Published online by Cambridge University Press: 05 June 2012
Suppose there is a population in which a certain type of criminal behavior is much more common than it is in most other populations that have been studied. To what extent can the relatively high frequency of that type of behavior in that population be ascribed to genetic, as opposed to environmental, factors? In the real world, this is always a very difficult question.
Let us suppose that – in some case, in respect of some type of behavior – this difficult question has been answered. Let us suppose that the high frequency of a certain type of criminal behavior in “population A” has been shown (to the satisfaction of all of the statisticians, criminologists, sociologists, and so on – of all political persuasions and ideologies – who have studied the matter) to be, to a significant degree, a product of genetic factors.

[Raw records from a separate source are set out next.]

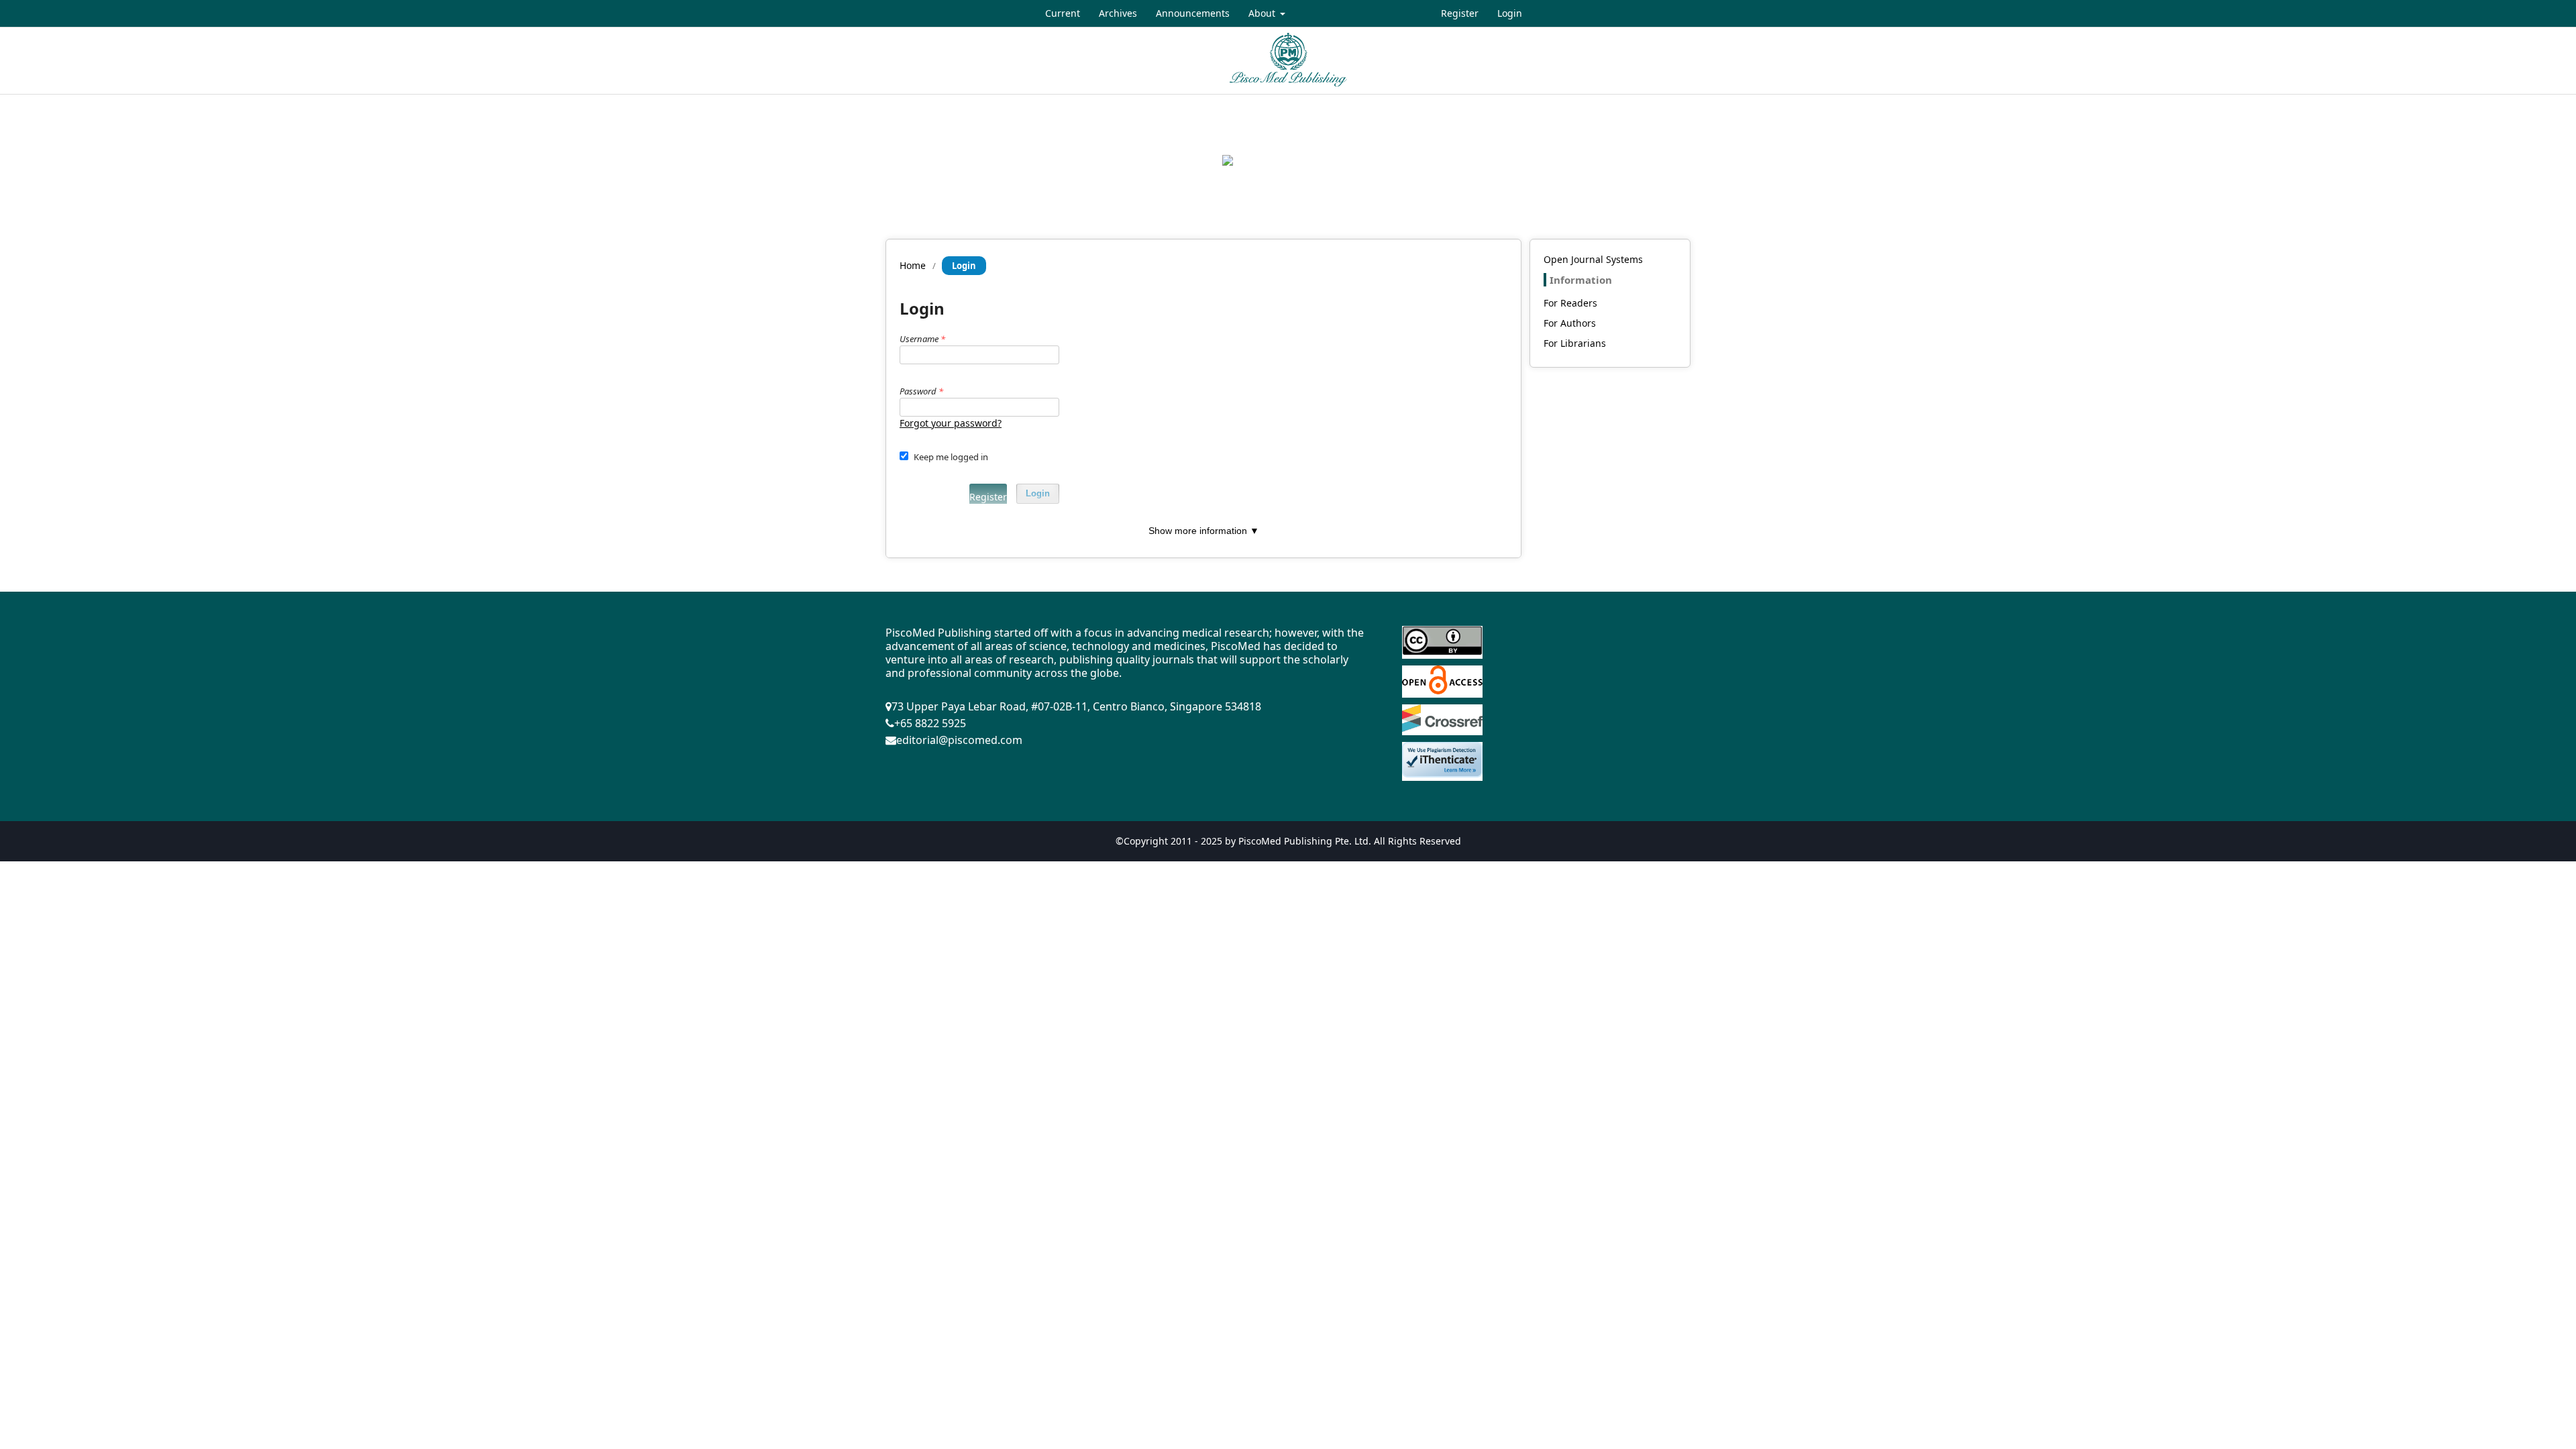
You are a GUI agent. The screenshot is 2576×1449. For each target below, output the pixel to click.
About (1263, 13)
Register (1460, 13)
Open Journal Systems (1593, 259)
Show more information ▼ (1203, 530)
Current (1062, 13)
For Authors (1570, 323)
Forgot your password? (951, 423)
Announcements (1193, 13)
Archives (1118, 13)
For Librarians (1575, 343)
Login (1509, 13)
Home (913, 265)
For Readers (1570, 303)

Before investigating the consequences of this supposition for certain questions about punishment and desert, however, let us consider how such a conclusion could be established.
Suppose that, starting at a certain date, the babies born to parents belonging to population A and the babies born to parents belonging to a second population, population B – in which the incidence of the type of criminal behavior under investigation is significantly lower than it is in A – were exchanged in their cradles (the exchange being stealthy enough that the parents do not notice), the statistical profile of population A would, if no important changes occurred in the environmental conditions under which its members live, become significantly more like the present profile of population B after an appropriate amount of time had passed (and, of course, vice versa).